Extracted material ->
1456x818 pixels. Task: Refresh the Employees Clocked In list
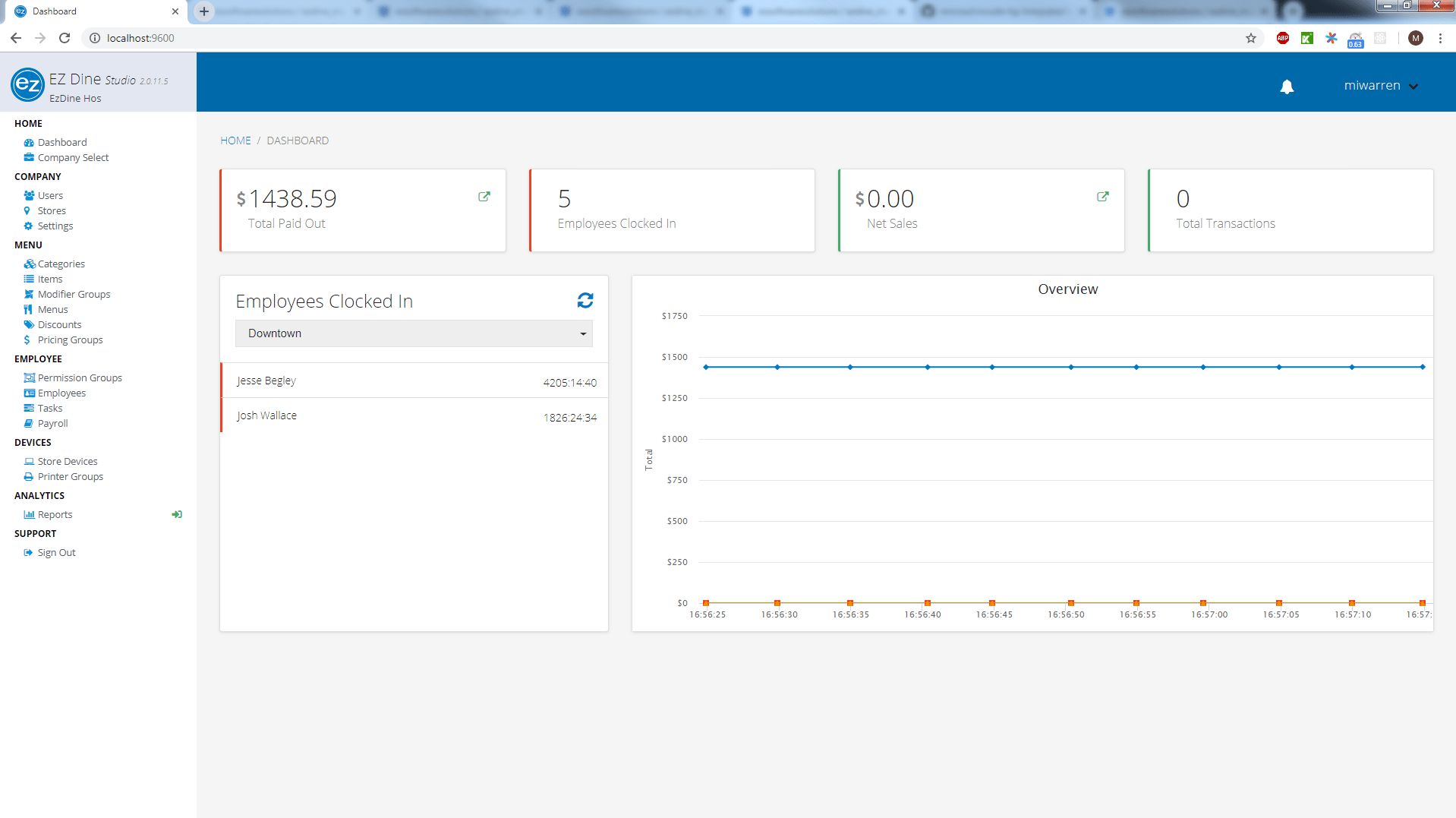[x=585, y=300]
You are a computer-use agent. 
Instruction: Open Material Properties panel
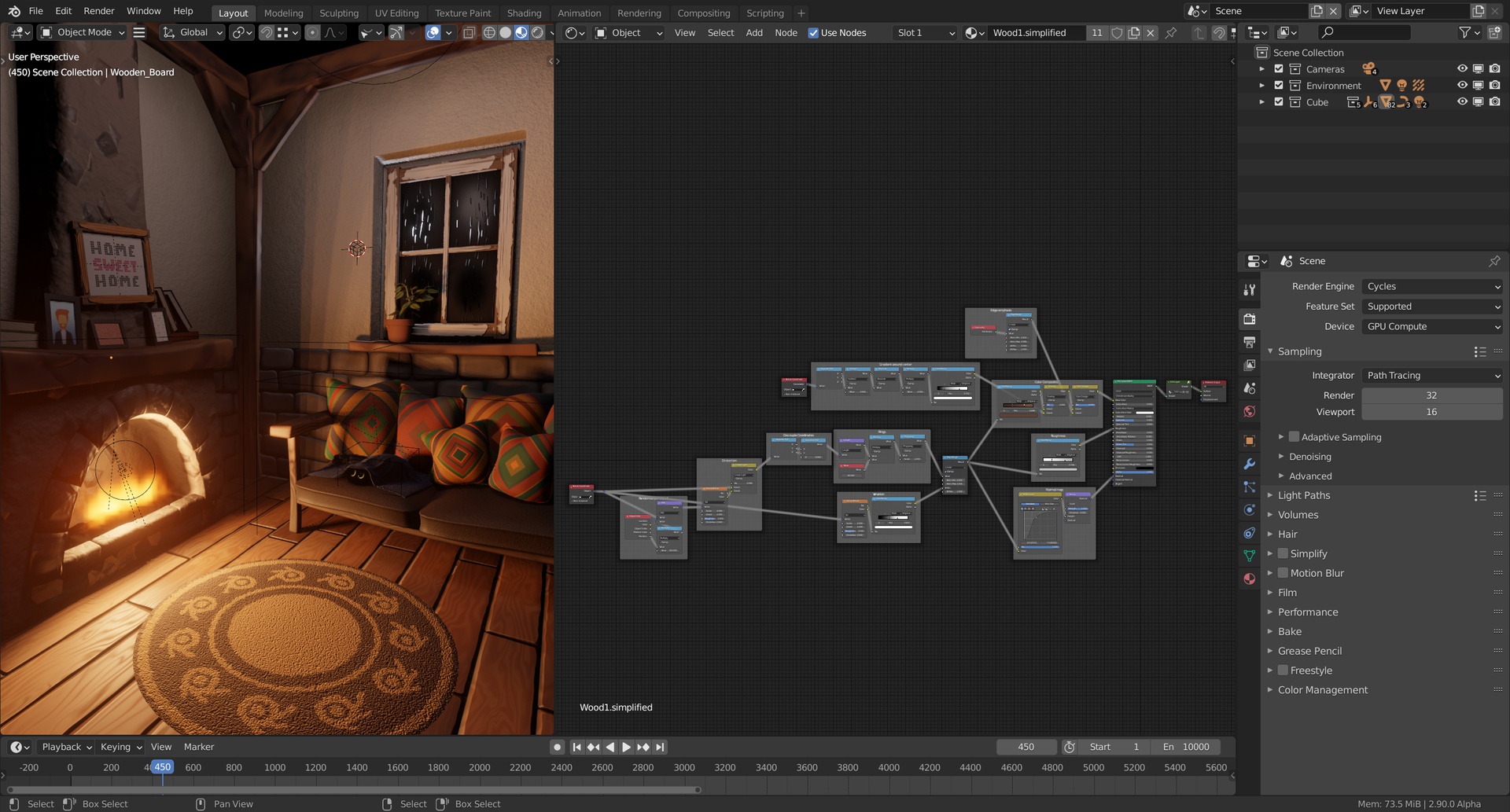pyautogui.click(x=1250, y=579)
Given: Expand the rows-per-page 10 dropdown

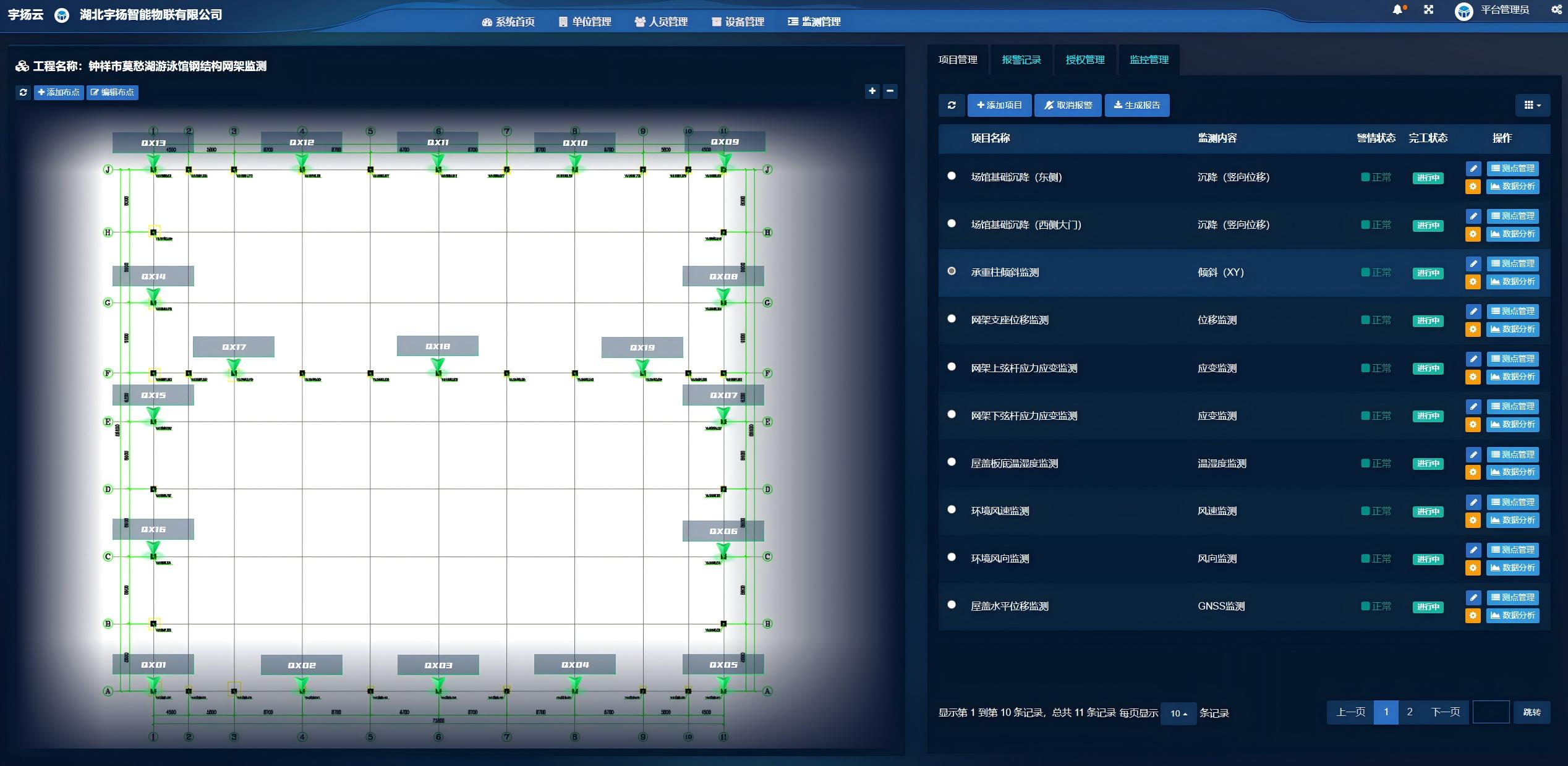Looking at the screenshot, I should 1178,713.
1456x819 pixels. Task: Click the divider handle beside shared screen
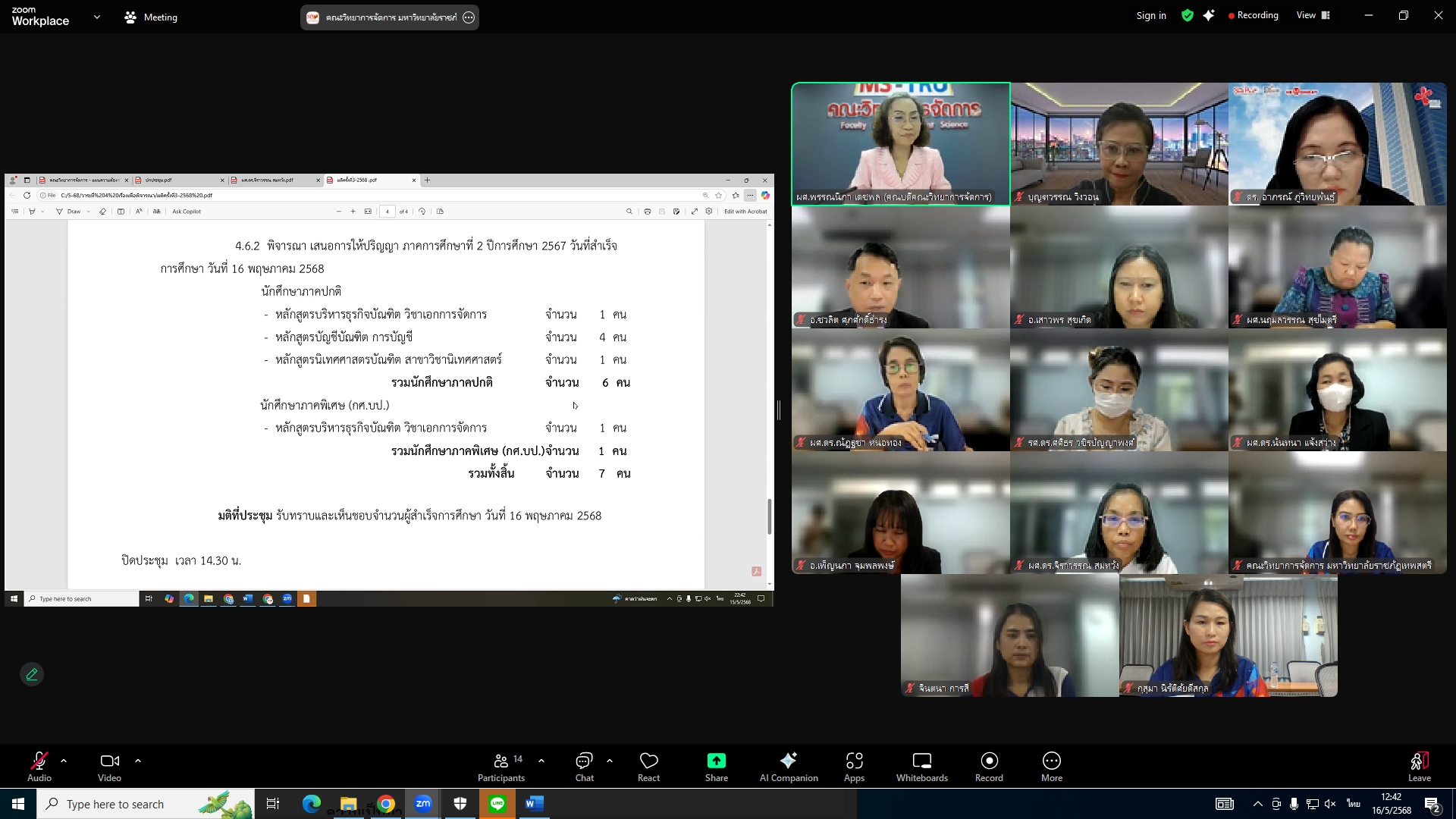[779, 410]
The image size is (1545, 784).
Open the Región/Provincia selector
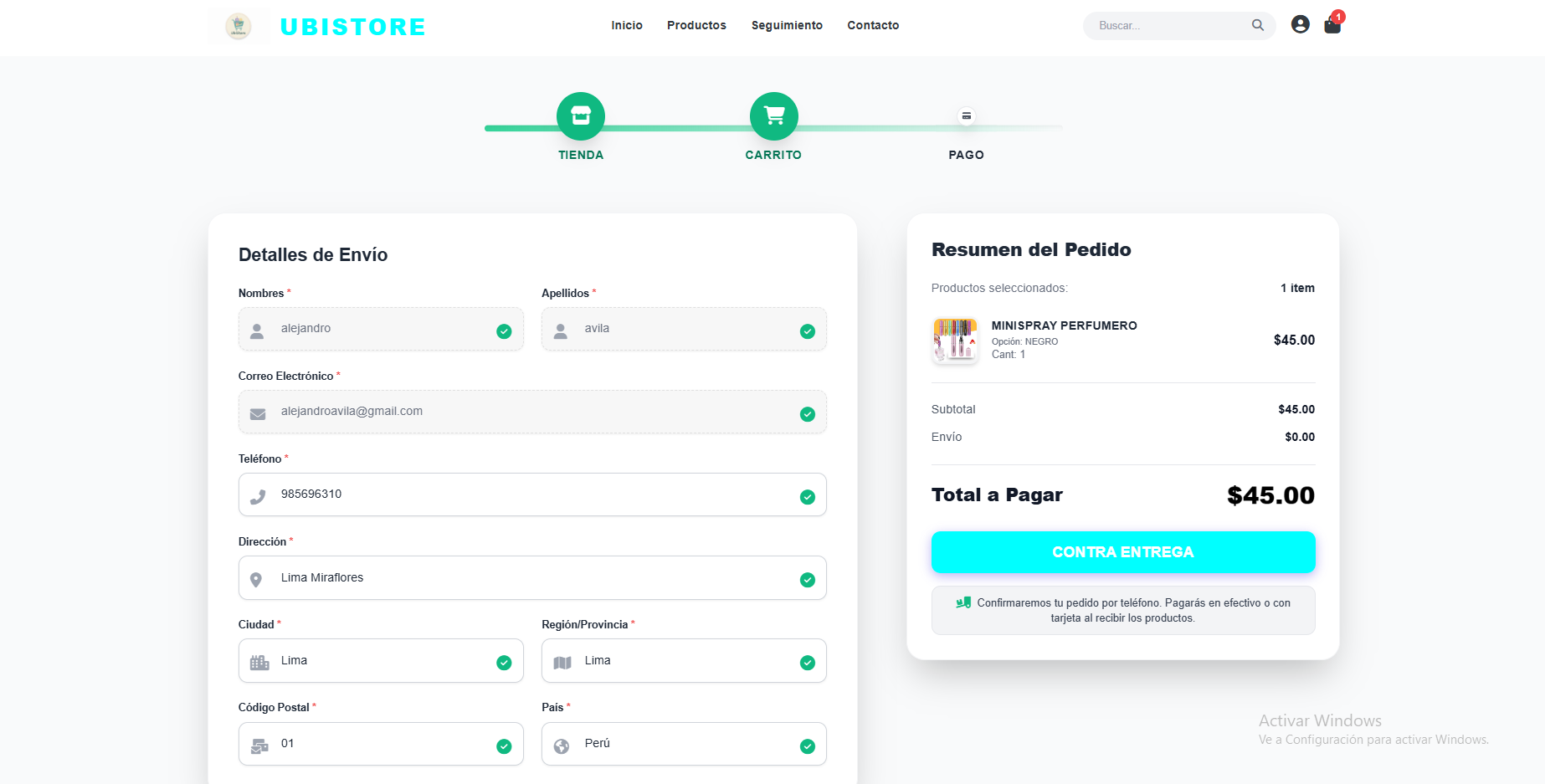click(684, 660)
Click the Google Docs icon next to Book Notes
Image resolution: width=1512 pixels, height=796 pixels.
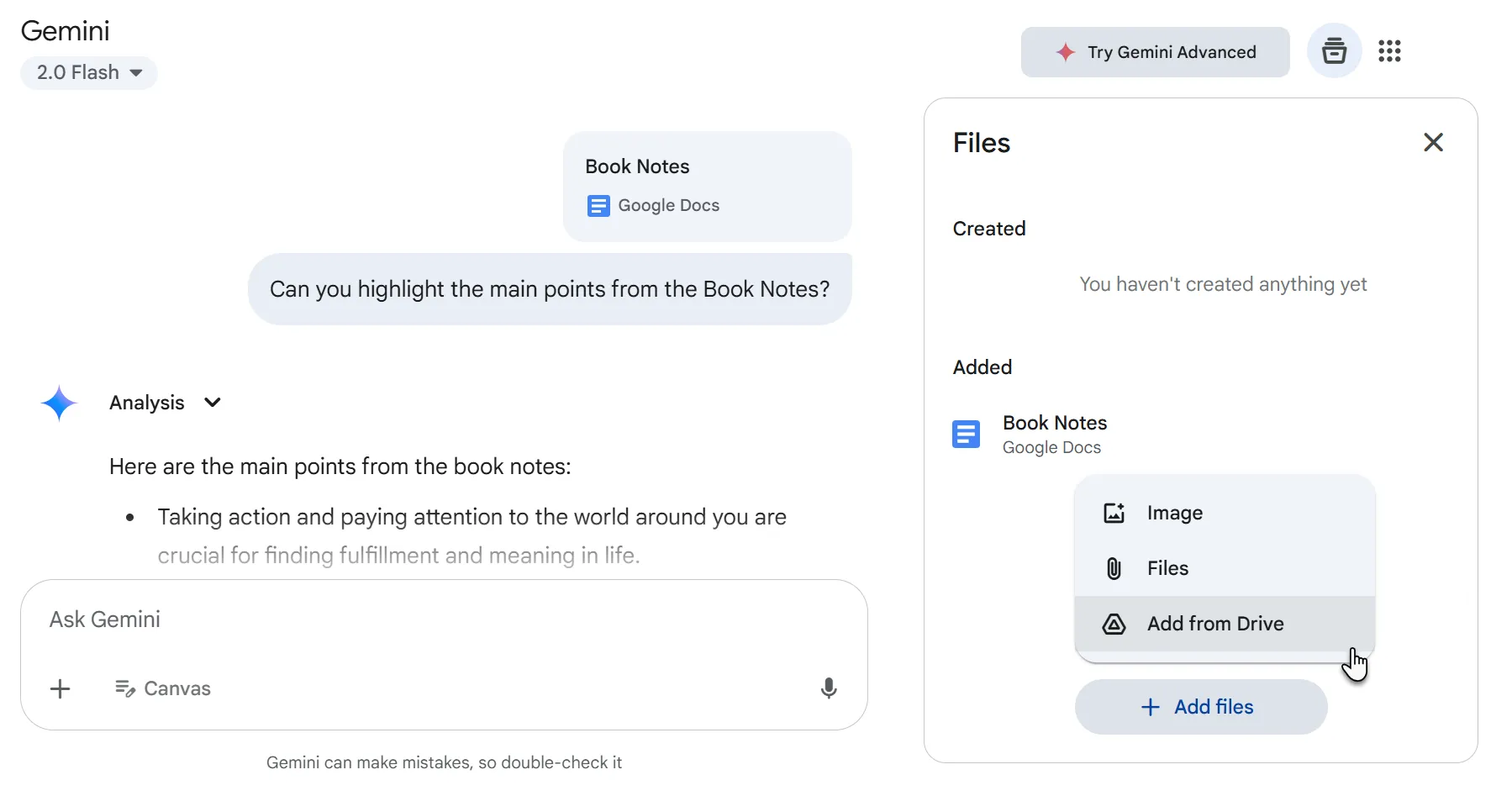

Work to complete -> Every entry in the listing is to be duplicated precisely, except for its pictures.

Your solution ->
1456x818 pixels. Task: Refresh the Employees Clocked In list
[x=585, y=300]
You are a computer-use agent. 
Instruction: Open Material Properties panel
pyautogui.click(x=1250, y=579)
Given: Expand the rows-per-page 10 dropdown

Looking at the screenshot, I should 1178,713.
1456x819 pixels. Task: Click the divider handle beside shared screen
[779, 410]
The image size is (1545, 784).
Open the Región/Provincia selector
click(684, 660)
Click the Google Docs icon next to Book Notes
Image resolution: width=1512 pixels, height=796 pixels.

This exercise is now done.